37.5

◎本編37話(GW合宿音駒練習試合)後の話
◎研磨くんと黒尾くんの会話がメイン

◇◇◇


「いや〜、烏野、思ったよりレベル高かったな」
「うん、面白いね」
「色んな意味で、な」

ゲームのレベル上げをしながら適当に相槌を打っていたら、クロが明かににやりと笑うからちょっとだけびっくりした。色んな意味っていうのはきっと、女子マネージャーのことだろう。虎は女子マネがいるとテンションが上がるとか言ってたけど、クロまでそういうこと言うのはちょっと意外だった。

烏野には女子マネが二人もいた。
一人は三年生でちょっと綺麗めタイプの人。もう一人の子は、確か俺と同い年って翔陽が言っていた。

「羨ましいなあ、女子マネ」
「まあ、見てて飽き無さそうだよね」
「?」

クロが羨ましいと言っているのはどちらかといえば3年生の方。綺麗めが好きなクロにとっては羨ましいの対象な気がする。俺が思い浮かべていたのは、どちらかというと2年の方だった。

試合中も烏野の攻撃が決まると表情を輝かせて、逆にウチが粘ってボールを拾うと苦い顔をする。一球一球のサーブでは目を輝かせていた。その中でも一段と表情が明るくなるのが、たまに出てくる2番の人がコートに入ってきた時。俺と同じくセッターみたいで、でも烏野には翔陽と変な攻撃をしてくるあの天才セッターがいた。今回の練習試合では練習試合だからこそ色々メンバー変えてやってたみたいだけど。
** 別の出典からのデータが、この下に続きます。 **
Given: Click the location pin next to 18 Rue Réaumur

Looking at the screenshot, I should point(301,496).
それでもあの人が、2番の人がコートに入ったときに、あの子は子供みたいに目をキラキラさせてた。

「クロは3年の人がタイプでしょ」
「おっ、研磨が食いついてくるなんて珍し。まあ確かにあの子可愛いけどガード固そうだし、2年の子も可愛いと思う。クッソ、マジでレベル高くて羨ましいな」

デレデレと表情を緩めるクロを見てわざと眉を顰めながら、残念ながら本気になっても叶わないよ、と思う。

「あの子は辞めた方いいよ」
「え、なんで」
「絶対無理だから」

クロだから無理、なんじゃなくて、多分あの人以外無理。
2番さんがどう思ってるかとかは試合中だけじゃわかんなかったけど、あの子はきっと他の奴なんて眼中にないタイプなのかなって思った。でももしかしたら付き合ってるのかもしれないし。
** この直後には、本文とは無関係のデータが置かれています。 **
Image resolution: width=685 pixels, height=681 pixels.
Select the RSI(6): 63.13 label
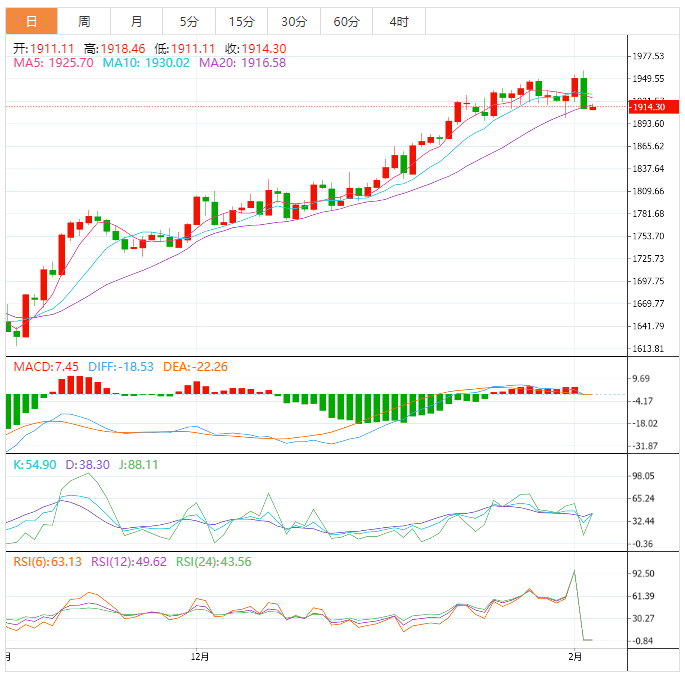pos(47,562)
「へぇ、研磨がそこまで言うなんて。もしかして好きになった?」
「なんでそうなるの。クロじゃ無理だよってこと。俺でも無理、リエーフでも夜久くんでも翔陽でも無理」
「…ふーん?」

クロは煮え切らない返事を浮かばせたけど、その後は追求してこなかった。なんとなく理解したのか、理解できなかったけどそこまで興味もなかったかのどちらかだろう。
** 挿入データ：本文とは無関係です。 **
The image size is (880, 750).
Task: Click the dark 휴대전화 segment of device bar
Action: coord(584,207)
あの子は、翔陽と同じく面白いと思った。解ろうとしなくても感情が目に見えてわかって、向いてる矢印までダダ漏れで。どうしてそれで烏野の人たちは普通なんだろう?とちょっと疑問だったりするけど、そこまで追求する権利には俺にはないんだろう。

これから先きっと関わることが増えていく相手だし、見ていて面白いから気になっている、それだけ。

『紬さんのこと気になるなら声かけてみたら?』
『いや、俺そういうのはいいから。面白いだけ』
『ふーん?でも紬さん優しいしいい人だし、話してみるといいよ』

翔陽はそう言ってたけど、俺はしばらく見る専でいいかな。